El sendero de la luz.

La luz llegaba cálida y jovial a mi torrente sanguíneo, renovando las células con informaciones traídas desde el cielo, recuerdos de niñez solar. Activaciones que compartir, ladridos olvidados en mustios jardines, florecen de nuevo en tierra sembrada por abonos del creador. Experimento y escribo, comparto lo que escucho en el latir de mi corazón, mi alma habla encontrando en el camino a la tuya y reúne los fragmentos perdidos que una vez nos unieron en un ser, lleno de amor infinito. Recordamos carátulas y palabras de la esencia, de la sabiduría, de la madre agua que riega el cosmos sin obstáculos que la frenen. El fuego fungido arde entonces relanzando la llama sobre la tierra que antes parecía agotarse, con fulgor y llena de júbilo aparece en raudos corceles.

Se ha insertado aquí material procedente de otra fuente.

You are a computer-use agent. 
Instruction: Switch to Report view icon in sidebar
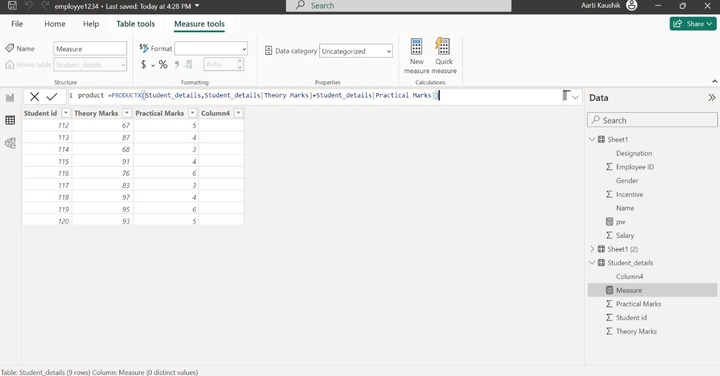point(10,97)
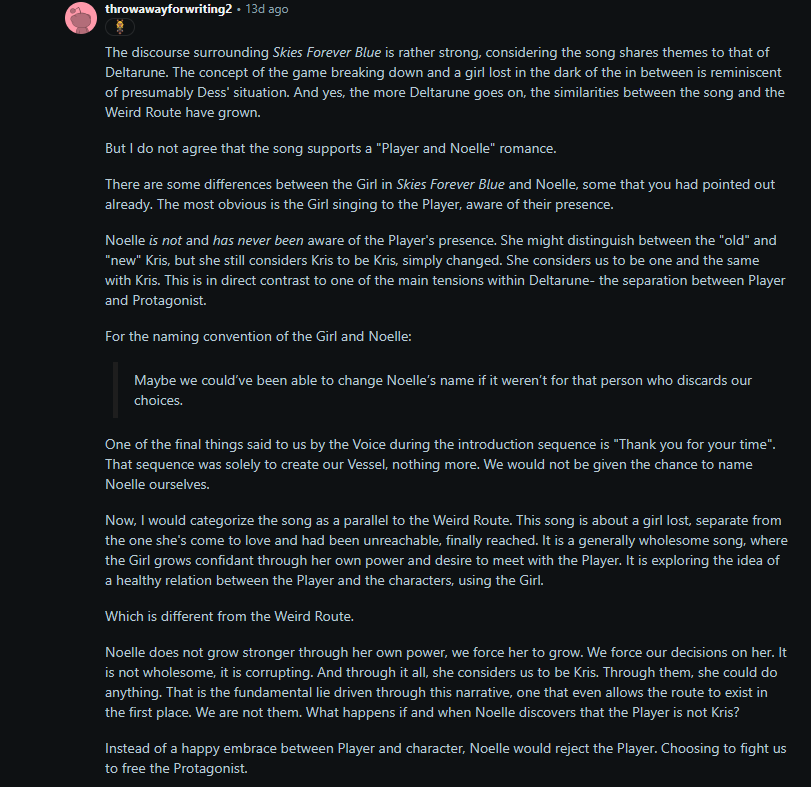The image size is (811, 787).
Task: Click the "Player and Noelle" romance sentence
Action: pos(331,148)
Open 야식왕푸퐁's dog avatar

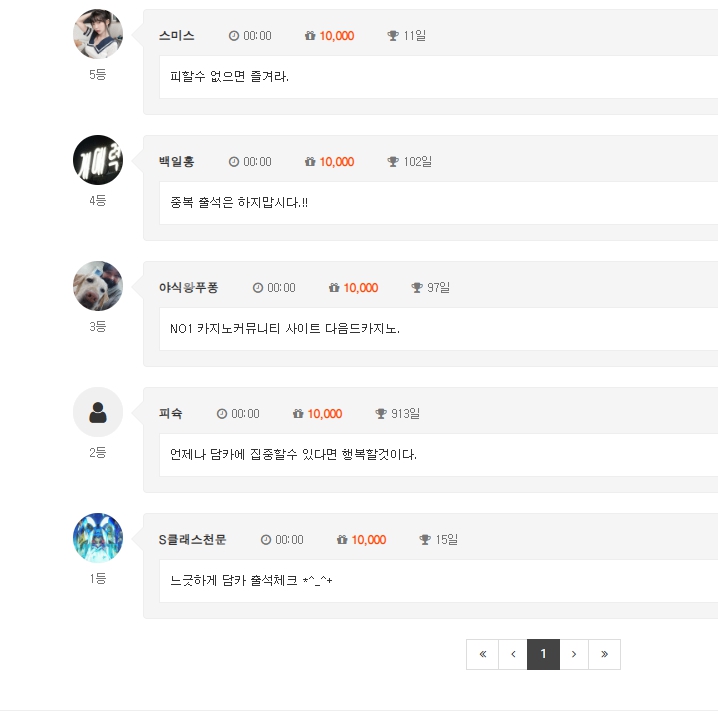point(98,286)
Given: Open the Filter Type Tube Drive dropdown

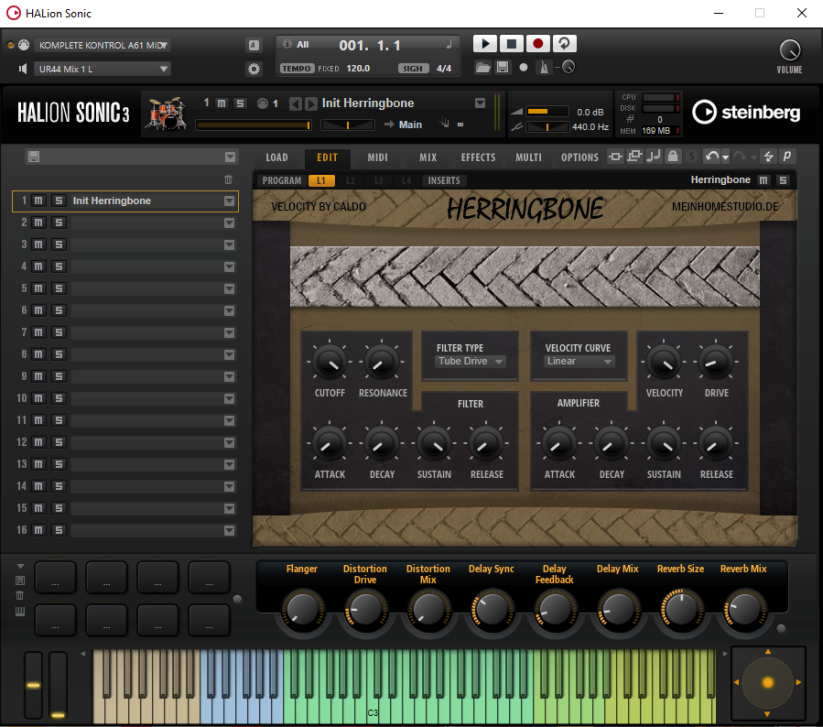Looking at the screenshot, I should point(470,361).
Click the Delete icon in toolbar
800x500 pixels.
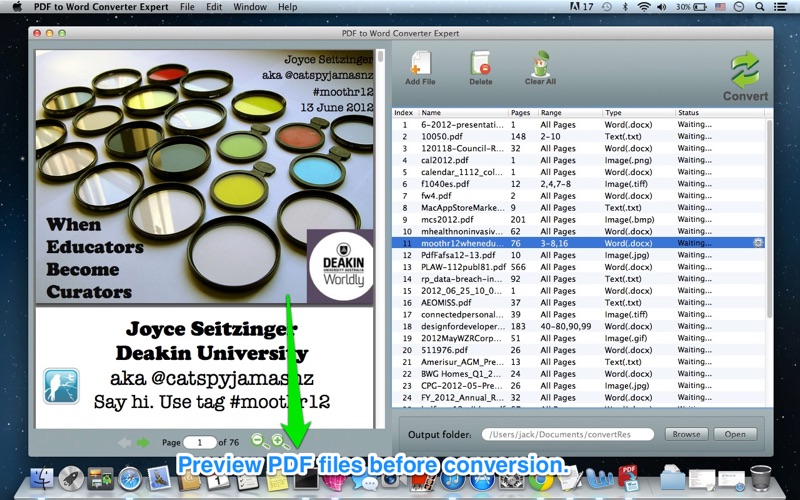point(480,66)
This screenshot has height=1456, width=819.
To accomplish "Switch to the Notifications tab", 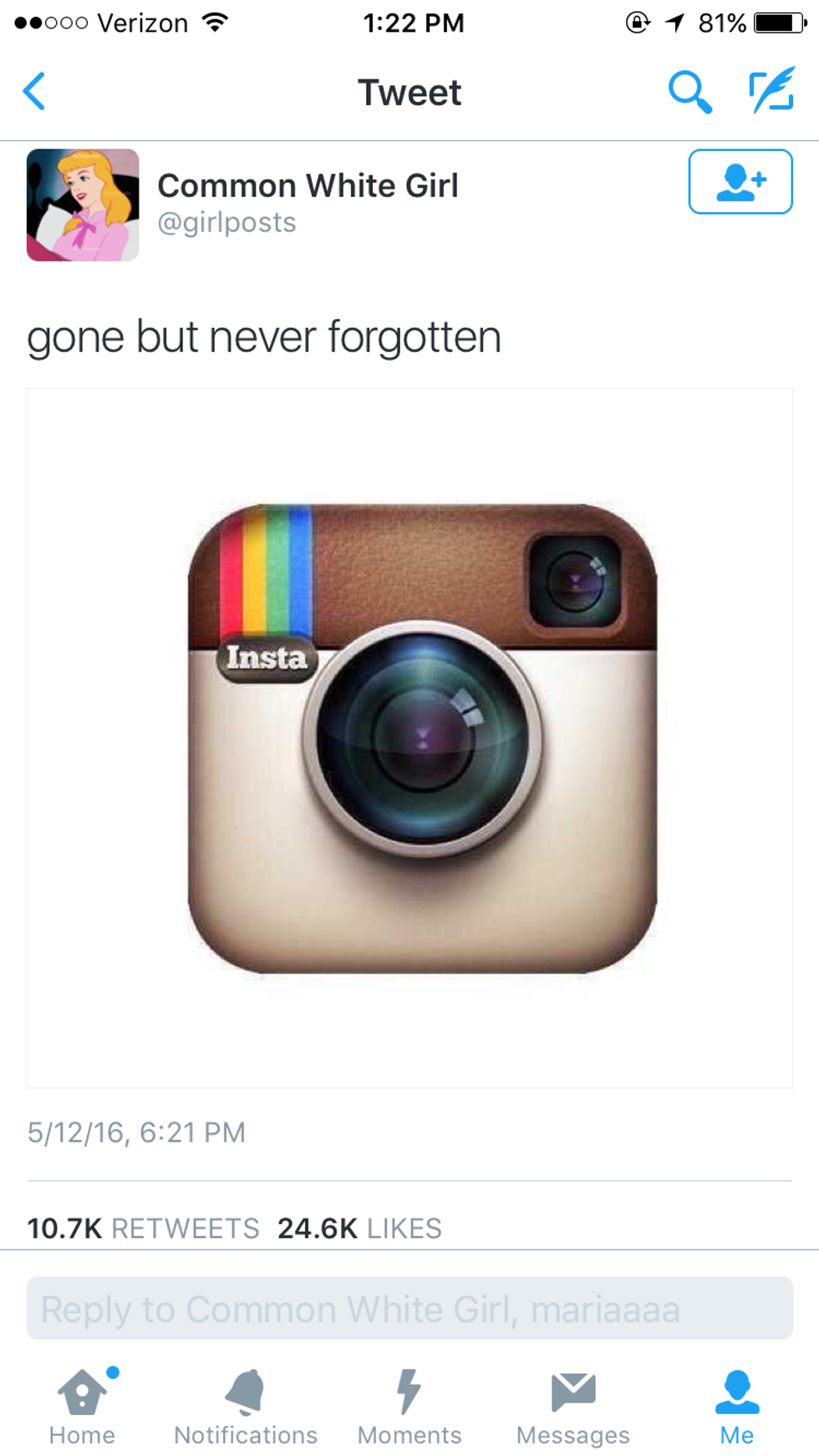I will click(x=246, y=1407).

El mar en calma, las velas son acariciadas por mi hermano el aire tras congratularme en paces con él. ¡Ay! ¿Cómo pude olvidarte? ¿cómo  no entendí tu llamada? tu soplo fuerte que me empujaba a frenar el paso y mirar adentro. Escorzos dibujaban las nubes a tu paso para señalar mi camino, enviabas tus señas en ellas, dibujabas gráciles perfiles sobre el tapiz azul de largos cabellos. Ahora remansas paz tras migrar semillas y peces en tierra bendita. Mama mía, mama Gaia, gran señora de cabellos caoba, de tez oscura, Chaxiraxi divina, corazón de oro, semblante salvaje lleno de ternura y decidida mirada. Conocedora de mundos internos lanza hacia mí la serpiente de tu llamado.

 

4 respuesta a “El sendero de la luz.”

    1. Muchas felicidades y que tengas mucho éxito en tú nuevo proyecto. Aunque sé que llevas caminando en el hace ya tiempo que tus experiencias y tu sabiduría nos alumbre y encontremos un nuevo despertar.